In today’s media scene, Cheers, which took time to find an audience, would probably have been gone. And so would have The Office despite it starring Steve Carell. That’s because when the NBC show first started, Carell wasn’t yet a 40-year-old virgin.
How ‘The Office’ crossed the pond
The Office began its life in England in 2001, created by Ricky Gervais and Stephen Merchant and starring Gervais in the lead role. The show was a “mockumentary” set at a paper company where “life is stationary.” It satirized the workaday 9-to-5 life with all the silliness and politics that come with it. It was slow to take off in the UK, but it gradually found its feet and became popular enough to spawn versions in multiple countries.
The American version debuted in 2005, with Carell taking the central role. But this was before Carell was a big deal. He had come out of the Second City comedy troupe, and he went on to work on The Dana Carvey Show.
While that show lasted only a handful of episodes, it proved to be a launching pad for people who would go on to bigger things, including, notably, Stephen Colbert. Michael Schur, a TV impresario who worked on the U.S. version of The Office, spoke to Vox, saying that he looked up to Kevin Reilly, the NBC executive who took many a chance with that show.
“He had come from FX, and he loved the British show, and he was very passionate about The Office … He was very invested in the show. We made six episodes that first season, and no one liked it,” Schur said.
How ‘The Office died’ and lived again
The ratings for the first season were anemic, and critical reception was not enthusiastic. One reviewer for USA Today wrote that it was a “passable imitation of a miles-better BBC original.” By these metrics, The Office was going to go out of business after it had just barely started.
But then two things happened. First, Kevin Reilly believed in the show so much that he decided it deserved time to find its following. As Schur explained in Vox: “So, definitely going to get canceled — except that Kevin Reilly kind of stakes his reputation as an executive [on it]. And says to his bosses at NBC, ‘I believe in this show. I think it can work. Please, please, please give me another chance. Give us another season.'”
NBC acquiesced and then the second thing happened. Carell had his chest hair ripped off in The 40-Year-Old Virgin as he screamed: “Aaaah, Kelly Clarkson!” And a new movie star was born.
Schur said: “So I say all of this as a way of saying, it’s not one thing. It’s a great cast. It’s a very, very smart person making good decisions. And then it’s just stuff that you have no control over. It’s The 40-Year-Old Virgin coming out.”

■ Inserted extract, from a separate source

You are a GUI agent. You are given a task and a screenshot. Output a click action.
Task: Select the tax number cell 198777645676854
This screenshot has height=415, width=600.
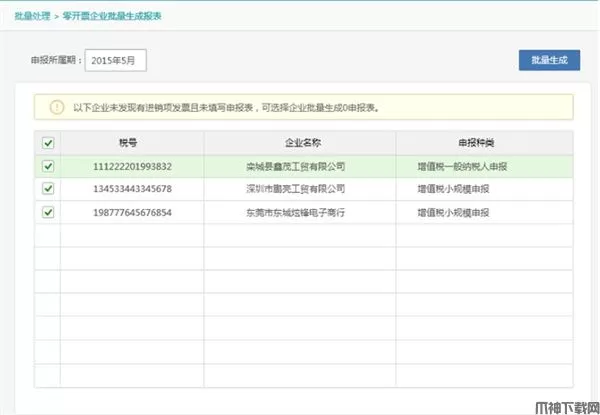click(132, 212)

Netflix, ‘The Morning Show’ and beyond
In other words, no matter how talented you are, luck is always a factor. The Office became so popular that when it moved to Netflix, it became one of the most-watched shows there. So much so that people actually wondered about the future of Netflix when it was announced that The Office and Friends were going to bolt the streamer.
Cut to the present day, and now Carell is an Oscar nominee. He has also received multiple Emmy and Golden Globe nominations as well, with one Globe win for none other than The Office. And now he’s starring in The Morning Show, on one of Netflix’s most-hyped competitors, Apple TV+.
Life — and The Office — are funny that way.